● **Brief**
Among the lines of the records, find all that carry the word "beside" and copy them.
** Opening Dataset content block **
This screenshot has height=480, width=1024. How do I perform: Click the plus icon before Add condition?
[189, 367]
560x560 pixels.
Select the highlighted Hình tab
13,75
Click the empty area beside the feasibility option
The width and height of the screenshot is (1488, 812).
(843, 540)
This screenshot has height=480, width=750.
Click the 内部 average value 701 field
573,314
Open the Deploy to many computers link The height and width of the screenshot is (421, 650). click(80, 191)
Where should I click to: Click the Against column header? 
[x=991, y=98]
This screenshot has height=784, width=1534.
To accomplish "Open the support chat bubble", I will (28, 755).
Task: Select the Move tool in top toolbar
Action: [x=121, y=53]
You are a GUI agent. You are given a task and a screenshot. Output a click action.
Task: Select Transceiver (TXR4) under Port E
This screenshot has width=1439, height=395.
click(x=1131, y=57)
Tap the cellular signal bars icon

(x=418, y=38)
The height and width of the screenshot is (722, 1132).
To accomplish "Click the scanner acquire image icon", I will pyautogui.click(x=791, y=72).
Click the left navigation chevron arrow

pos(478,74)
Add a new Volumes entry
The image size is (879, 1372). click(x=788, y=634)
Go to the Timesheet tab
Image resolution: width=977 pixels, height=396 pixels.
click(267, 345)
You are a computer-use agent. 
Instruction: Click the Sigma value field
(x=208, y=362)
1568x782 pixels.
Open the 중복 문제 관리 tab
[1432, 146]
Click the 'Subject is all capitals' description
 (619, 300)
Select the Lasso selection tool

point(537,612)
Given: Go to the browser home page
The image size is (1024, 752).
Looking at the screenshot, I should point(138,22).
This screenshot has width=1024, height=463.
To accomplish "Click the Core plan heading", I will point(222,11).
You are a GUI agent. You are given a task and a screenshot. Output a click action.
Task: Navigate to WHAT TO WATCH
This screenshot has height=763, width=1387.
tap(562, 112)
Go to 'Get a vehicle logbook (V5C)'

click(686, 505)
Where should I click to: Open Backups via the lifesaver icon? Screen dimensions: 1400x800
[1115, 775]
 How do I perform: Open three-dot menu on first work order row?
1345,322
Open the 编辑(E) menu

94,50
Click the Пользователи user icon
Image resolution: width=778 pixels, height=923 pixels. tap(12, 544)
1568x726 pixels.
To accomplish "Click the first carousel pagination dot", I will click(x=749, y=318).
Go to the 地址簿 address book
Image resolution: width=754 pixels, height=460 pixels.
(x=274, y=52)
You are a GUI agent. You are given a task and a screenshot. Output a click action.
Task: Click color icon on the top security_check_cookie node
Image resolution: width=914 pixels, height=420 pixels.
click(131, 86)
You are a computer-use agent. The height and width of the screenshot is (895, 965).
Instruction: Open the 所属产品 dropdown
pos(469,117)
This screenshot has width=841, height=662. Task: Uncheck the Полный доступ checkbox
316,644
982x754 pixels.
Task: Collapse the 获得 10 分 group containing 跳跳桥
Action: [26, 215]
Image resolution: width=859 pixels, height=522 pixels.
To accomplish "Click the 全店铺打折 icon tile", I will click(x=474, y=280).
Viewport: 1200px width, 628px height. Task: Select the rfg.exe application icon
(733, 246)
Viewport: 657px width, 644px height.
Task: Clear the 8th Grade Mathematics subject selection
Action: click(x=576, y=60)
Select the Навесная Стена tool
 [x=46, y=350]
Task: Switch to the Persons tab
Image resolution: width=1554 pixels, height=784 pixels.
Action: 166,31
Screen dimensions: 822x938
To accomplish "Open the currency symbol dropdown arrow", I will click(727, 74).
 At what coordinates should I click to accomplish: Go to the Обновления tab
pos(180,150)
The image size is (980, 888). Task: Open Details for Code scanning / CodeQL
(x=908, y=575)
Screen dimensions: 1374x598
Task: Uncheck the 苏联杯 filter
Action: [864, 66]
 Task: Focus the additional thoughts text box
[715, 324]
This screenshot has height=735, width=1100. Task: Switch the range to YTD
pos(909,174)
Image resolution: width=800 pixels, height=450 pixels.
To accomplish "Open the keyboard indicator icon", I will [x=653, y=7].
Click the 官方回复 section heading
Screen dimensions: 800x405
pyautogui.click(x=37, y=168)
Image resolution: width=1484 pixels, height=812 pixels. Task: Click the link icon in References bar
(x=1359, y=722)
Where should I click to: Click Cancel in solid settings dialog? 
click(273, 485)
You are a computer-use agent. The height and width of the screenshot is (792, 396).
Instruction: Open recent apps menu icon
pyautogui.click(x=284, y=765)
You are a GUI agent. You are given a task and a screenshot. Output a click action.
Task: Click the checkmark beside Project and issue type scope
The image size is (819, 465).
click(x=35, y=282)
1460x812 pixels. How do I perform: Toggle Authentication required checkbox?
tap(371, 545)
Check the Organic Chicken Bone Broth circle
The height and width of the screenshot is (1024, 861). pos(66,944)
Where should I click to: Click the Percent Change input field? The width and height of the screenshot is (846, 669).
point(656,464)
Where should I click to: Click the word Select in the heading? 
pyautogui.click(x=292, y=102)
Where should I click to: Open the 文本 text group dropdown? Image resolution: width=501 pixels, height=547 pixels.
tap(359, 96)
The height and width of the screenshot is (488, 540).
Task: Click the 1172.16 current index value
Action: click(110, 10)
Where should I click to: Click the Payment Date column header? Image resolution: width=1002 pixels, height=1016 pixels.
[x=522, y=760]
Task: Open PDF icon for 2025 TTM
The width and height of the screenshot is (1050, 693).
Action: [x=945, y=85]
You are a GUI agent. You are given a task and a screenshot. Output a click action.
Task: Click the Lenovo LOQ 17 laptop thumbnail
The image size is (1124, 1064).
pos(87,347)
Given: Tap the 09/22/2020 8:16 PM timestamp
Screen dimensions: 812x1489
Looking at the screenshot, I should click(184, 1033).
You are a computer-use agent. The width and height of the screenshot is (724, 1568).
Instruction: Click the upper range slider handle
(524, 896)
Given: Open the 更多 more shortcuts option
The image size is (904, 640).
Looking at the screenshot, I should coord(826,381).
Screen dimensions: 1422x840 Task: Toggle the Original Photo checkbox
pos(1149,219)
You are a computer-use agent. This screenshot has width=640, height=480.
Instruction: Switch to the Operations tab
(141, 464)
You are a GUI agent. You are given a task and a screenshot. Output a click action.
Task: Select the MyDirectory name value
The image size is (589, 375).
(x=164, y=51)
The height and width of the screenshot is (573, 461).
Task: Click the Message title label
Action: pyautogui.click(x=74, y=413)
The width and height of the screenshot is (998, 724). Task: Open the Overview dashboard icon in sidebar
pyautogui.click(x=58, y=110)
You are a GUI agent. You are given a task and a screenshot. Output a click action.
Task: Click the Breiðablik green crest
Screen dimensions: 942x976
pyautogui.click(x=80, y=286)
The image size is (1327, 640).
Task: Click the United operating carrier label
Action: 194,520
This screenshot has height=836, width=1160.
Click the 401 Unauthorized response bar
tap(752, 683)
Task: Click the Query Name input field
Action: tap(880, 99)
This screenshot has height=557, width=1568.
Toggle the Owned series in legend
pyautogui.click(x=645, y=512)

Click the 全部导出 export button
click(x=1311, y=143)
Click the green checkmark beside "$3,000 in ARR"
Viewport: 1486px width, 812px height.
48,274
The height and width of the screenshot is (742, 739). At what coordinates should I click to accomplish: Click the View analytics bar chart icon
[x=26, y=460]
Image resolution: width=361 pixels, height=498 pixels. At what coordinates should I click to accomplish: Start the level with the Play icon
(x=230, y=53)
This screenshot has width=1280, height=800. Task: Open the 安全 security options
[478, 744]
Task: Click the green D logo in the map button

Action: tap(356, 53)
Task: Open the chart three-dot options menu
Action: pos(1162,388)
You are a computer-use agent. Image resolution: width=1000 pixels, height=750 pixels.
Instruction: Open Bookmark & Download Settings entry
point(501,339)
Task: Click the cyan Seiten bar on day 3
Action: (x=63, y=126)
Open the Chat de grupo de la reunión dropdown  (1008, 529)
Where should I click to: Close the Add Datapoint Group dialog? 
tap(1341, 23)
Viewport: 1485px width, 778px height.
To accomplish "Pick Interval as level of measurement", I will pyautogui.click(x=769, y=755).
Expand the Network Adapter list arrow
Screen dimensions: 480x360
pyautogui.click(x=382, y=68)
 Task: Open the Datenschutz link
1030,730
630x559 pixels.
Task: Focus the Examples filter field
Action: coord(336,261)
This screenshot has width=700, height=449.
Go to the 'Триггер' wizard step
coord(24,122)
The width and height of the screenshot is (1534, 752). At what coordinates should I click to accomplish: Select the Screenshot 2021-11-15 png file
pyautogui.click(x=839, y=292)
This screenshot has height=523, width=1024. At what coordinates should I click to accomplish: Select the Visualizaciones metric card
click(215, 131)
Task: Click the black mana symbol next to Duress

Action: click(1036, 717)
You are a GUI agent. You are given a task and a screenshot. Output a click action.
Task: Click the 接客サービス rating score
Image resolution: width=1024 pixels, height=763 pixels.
** Closing Dataset content block **
● **Answer**
Click the empty area beside the feasibility option
Task: Click the checkmark beside Project and issue type scope
Click the green checkmark beside "$3,000 in ARR"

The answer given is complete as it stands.